Robust vs. non-robust (Q2): Robust values are close to the optimal values of individual environments yet substantially better than the worst-case performance of policies that incorrectly assume a fixed environment, demonstrating the necessity of robust planning.

Key Findings

  1. Convergence time scales primarily with the number of environments \(n\); RockSample instances typically converge faster than Bird problems due to the presence of terminal states.
  2. Environment structure strongly influences difficulty: placing rocks far from the initial position can increase solving time by more than 10×.
  3. MO-POMDP is often the most efficient formulation despite the \(|S|^n\) state space expansion.
  4. Generating challenging benchmarks is non-trivial: only 35 out of 100 randomly generated 3-state PO-MEMDPs are non-trivial (requiring > 30s to solve).

Highlights & Insights

  1. Theoretically complete framework: The paper establishes a full equivalence chain ME-POMDP ↔ AB-POMDP ↔ POSG, along with reductions between PO-MEMDP and MO-POMDP (Figure 1).
  2. Elegant LP-based policy construction: The derivation of mixed strategies over \(\alpha\)-vectors directly from the dual LP is concise and elegant.
  3. Avoiding over-conservatism: Compared to applying RPOMDP's rectangularization, the ME-POMDP approach preserves the exact structure of discrete uncertainty.
  4. Model selection guidance: Experiments reveal distinct performance characteristics of different formulations (PO-MEMDP vs. MO-POMDP), providing practical guidance for model choice.

Limitations & Future Work

  1. Limited scalability: Current methods struggle to converge within reasonable time when the number of states exceeds 100 or the number of environments exceeds 5.
  2. Lack of benchmarks: No standard benchmarks exist for ME-POMDPs; the paper's self-constructed benchmarks offer limited coverage.
  3. State space explosion in MO-POMDP reduction: The exponential growth to \(|S|^n\) restricts applicability to large-scale problems.
  4. No comparison with reinforcement learning: Only planning methods are considered; the potential of RL approaches for ME-POMDPs remains unexplored.
  5. Absence of real-world applications: Bird and RockSample serve only as theoretical benchmarks; validation on real-world tasks is lacking.
  • MEMDP (Raskin et al.): The fully observable multi-environment model; this paper extends it to the partially observable setting.
  • Robust POMDP: Continuous uncertainty combined with the rectangularity assumption renders it overly conservative for ME-POMDPs.
  • HSVI (Smith & Simmons): The classical point-based value iteration method; AB-HSVI extends it via an LP-based restart strategy.
  • Inspiration: The ME-POMDP framework is directly applicable to medical decision-making under expert disagreement and robust robot planning across multiple simulators.
  • Connection to RLHF/alignment: At a conceptual level, robust optimization over multiple "environments" (human preference models) bears similarity to robust reward modeling in alignment.

Rating

  • ⭐⭐⭐⭐⭐ Theoretical Contribution: The equivalence relations, reduction theorems, and LP-based policy construction together form a highly complete theoretical framework.
  • ⭐⭐⭐ Experimental Thoroughness: Only small-scale benchmarks (states < 100) are evaluated; significant gap remains to practical applications.
  • ⭐⭐⭐⭐ Writing Quality: Definitions are clear, theorems are rigorously stated, and figures are intuitive.
  • ⭐⭐⭐ Value: Scalability remains the primary obstacle; large-scale real-world applicability is limited in the near term.

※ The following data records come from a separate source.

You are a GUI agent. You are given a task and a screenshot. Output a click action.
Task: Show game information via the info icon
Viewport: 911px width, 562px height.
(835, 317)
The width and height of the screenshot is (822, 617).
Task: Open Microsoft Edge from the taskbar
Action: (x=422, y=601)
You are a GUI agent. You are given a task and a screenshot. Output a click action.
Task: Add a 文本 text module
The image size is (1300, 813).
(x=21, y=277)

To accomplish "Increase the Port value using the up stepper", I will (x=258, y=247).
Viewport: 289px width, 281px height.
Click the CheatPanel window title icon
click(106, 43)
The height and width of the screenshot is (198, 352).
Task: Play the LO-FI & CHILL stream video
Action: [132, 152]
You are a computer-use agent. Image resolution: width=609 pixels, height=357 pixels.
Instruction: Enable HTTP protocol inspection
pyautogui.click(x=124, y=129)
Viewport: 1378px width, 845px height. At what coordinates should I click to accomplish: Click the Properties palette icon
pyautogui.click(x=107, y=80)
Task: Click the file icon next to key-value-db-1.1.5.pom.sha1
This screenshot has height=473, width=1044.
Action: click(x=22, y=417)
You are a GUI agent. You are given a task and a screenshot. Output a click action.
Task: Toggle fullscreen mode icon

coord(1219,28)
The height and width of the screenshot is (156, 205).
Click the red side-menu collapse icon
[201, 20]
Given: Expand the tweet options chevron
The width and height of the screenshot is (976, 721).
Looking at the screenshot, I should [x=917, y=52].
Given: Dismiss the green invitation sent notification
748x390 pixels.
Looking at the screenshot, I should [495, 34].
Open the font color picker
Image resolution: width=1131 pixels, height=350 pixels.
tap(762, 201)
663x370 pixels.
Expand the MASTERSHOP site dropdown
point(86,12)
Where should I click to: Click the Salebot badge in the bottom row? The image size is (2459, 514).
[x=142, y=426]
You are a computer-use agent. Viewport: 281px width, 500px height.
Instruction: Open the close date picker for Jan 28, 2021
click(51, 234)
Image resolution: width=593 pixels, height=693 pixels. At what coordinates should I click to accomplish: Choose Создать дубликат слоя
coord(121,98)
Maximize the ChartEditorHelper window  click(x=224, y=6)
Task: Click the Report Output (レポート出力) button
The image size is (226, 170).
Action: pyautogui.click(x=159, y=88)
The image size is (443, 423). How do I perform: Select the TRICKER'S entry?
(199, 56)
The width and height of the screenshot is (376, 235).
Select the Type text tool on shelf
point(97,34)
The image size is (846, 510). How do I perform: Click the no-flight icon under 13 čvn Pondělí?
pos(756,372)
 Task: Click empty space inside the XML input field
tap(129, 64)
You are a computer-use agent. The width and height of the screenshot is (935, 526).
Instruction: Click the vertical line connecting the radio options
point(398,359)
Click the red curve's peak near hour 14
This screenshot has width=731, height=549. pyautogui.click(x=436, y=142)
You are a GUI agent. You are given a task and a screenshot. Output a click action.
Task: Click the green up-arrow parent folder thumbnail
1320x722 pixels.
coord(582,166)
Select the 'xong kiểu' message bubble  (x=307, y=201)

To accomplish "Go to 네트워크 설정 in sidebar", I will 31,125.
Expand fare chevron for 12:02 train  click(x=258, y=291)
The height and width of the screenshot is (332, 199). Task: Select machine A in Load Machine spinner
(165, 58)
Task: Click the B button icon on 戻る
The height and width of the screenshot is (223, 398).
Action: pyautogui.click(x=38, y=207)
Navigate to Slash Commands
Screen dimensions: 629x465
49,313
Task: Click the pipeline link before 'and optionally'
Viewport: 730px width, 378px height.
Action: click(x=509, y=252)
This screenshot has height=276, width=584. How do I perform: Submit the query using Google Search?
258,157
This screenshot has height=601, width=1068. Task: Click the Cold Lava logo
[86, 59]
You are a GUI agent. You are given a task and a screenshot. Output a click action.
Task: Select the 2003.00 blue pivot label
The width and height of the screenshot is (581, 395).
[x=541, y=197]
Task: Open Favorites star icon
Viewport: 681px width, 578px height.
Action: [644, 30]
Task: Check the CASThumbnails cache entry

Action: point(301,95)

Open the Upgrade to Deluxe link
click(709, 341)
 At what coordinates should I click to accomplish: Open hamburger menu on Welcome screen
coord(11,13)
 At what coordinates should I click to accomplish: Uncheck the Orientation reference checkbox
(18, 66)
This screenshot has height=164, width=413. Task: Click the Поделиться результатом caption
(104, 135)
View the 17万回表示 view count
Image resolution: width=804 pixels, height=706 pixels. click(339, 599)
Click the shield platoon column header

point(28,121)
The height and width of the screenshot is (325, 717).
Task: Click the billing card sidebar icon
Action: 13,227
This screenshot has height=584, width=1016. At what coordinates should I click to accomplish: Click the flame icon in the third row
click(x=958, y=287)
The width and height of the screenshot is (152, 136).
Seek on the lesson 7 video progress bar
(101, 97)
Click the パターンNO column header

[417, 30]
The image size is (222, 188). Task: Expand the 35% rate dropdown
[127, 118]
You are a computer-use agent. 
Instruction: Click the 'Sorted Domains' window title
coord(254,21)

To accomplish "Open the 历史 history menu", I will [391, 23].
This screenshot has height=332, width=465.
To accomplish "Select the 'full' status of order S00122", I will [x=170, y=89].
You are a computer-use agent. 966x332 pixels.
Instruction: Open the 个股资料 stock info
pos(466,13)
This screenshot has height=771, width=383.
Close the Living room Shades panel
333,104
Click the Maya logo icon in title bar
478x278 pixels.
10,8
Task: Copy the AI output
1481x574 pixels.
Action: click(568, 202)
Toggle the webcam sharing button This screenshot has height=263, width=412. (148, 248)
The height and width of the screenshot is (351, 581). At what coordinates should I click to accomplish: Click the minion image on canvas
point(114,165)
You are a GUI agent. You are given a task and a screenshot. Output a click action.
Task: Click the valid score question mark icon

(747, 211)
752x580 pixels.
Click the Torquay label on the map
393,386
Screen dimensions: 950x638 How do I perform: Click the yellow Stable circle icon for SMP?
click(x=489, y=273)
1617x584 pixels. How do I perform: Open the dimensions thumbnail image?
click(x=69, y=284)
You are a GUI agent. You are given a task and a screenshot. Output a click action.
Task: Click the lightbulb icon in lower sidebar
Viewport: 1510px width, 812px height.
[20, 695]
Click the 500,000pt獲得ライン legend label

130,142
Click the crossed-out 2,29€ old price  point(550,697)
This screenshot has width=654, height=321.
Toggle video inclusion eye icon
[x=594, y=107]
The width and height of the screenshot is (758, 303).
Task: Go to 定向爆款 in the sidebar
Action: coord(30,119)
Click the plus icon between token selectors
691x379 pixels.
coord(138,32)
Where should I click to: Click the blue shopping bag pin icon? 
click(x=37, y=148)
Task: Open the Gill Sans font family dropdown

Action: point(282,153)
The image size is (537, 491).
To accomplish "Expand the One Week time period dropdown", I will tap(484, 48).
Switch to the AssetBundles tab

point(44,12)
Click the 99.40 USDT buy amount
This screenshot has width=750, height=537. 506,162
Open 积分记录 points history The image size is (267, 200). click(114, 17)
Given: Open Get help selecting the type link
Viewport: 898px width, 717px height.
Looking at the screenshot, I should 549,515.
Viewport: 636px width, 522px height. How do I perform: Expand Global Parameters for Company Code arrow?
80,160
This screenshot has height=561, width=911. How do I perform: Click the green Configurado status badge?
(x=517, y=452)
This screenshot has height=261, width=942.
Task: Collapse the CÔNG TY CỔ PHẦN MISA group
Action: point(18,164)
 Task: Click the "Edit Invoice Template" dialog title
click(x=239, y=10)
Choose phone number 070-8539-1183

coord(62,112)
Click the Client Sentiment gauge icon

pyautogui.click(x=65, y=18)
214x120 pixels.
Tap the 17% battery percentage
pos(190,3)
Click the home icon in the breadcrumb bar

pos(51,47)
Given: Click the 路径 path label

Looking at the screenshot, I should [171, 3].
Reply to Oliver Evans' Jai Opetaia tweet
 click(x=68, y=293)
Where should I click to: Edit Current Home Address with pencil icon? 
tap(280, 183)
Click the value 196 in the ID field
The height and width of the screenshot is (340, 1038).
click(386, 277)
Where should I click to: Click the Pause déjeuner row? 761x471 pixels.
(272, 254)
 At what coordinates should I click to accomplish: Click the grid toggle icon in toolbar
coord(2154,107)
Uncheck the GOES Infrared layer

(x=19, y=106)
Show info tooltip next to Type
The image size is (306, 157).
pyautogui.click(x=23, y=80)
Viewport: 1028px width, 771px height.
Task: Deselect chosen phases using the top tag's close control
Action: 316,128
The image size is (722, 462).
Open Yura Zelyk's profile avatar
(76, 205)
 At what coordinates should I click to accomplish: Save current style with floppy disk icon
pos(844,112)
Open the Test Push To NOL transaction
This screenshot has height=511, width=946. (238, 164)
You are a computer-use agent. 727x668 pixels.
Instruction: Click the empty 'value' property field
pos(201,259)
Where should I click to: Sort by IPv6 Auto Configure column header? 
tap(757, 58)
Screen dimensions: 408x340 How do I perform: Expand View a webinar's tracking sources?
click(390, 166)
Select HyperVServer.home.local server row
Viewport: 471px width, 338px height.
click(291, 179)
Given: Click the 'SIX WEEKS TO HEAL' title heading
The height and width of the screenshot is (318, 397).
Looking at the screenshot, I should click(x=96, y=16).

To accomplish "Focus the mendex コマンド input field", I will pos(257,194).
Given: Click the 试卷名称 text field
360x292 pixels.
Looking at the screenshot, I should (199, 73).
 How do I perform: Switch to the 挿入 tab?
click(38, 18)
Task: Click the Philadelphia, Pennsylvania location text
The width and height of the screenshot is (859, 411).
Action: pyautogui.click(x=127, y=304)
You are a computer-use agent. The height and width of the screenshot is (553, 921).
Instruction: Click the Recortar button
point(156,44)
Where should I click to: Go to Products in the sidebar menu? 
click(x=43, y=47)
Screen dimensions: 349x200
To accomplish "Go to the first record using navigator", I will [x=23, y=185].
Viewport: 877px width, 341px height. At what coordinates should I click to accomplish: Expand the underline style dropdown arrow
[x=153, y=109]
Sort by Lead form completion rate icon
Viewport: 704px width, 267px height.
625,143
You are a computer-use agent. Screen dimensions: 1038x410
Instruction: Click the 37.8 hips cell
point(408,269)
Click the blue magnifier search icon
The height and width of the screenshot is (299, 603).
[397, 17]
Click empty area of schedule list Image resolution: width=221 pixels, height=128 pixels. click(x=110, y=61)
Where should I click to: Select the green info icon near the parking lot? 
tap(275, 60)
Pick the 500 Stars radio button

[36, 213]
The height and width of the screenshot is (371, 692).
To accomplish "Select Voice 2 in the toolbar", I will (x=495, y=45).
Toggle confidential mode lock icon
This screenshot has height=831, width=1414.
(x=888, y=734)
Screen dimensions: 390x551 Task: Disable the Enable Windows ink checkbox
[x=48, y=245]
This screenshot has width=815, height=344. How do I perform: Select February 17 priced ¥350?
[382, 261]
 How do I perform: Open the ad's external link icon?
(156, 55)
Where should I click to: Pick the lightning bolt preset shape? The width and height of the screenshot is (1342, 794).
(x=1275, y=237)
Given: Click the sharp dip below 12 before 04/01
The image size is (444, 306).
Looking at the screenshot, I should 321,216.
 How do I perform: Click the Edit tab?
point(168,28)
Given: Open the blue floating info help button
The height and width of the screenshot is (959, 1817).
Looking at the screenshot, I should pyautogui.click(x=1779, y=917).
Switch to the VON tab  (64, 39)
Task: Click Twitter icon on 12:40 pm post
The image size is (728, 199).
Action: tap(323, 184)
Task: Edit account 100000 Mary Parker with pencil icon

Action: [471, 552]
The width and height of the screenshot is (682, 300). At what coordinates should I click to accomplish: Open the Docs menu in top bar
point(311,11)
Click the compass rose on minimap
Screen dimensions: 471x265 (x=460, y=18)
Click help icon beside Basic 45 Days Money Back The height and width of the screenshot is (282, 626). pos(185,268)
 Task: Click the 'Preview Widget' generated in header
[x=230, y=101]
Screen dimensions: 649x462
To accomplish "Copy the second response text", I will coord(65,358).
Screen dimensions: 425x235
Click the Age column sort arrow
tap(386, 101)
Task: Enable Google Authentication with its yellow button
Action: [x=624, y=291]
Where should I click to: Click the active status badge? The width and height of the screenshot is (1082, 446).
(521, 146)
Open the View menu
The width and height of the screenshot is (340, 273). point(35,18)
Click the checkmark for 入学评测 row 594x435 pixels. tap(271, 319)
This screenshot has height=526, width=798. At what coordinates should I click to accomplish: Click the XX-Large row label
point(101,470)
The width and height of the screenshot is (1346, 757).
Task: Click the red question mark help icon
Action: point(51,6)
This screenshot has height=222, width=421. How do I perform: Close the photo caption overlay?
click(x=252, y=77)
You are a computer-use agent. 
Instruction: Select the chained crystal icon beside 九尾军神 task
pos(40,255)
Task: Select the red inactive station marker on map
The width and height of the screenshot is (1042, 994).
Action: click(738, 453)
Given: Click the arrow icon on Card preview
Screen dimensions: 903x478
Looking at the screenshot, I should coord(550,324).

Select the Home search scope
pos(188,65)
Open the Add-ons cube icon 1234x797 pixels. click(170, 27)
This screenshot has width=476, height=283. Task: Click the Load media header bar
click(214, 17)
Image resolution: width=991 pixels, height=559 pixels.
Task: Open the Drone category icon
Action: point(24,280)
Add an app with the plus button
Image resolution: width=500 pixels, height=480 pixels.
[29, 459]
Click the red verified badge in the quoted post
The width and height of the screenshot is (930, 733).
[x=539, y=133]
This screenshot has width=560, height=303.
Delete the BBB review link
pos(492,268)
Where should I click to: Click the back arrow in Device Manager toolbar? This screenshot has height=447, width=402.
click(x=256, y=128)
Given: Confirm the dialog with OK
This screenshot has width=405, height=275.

Overall: ⭐⭐⭐⭐ (3.5/5) — A theoretically rigorous contribution to the planning literature that establishes a complete framework for ME-POMDPs. The main weaknesses are limited scalability and the absence of real-world validation. The work is an important reference for researchers in robust sequential decision-making theory.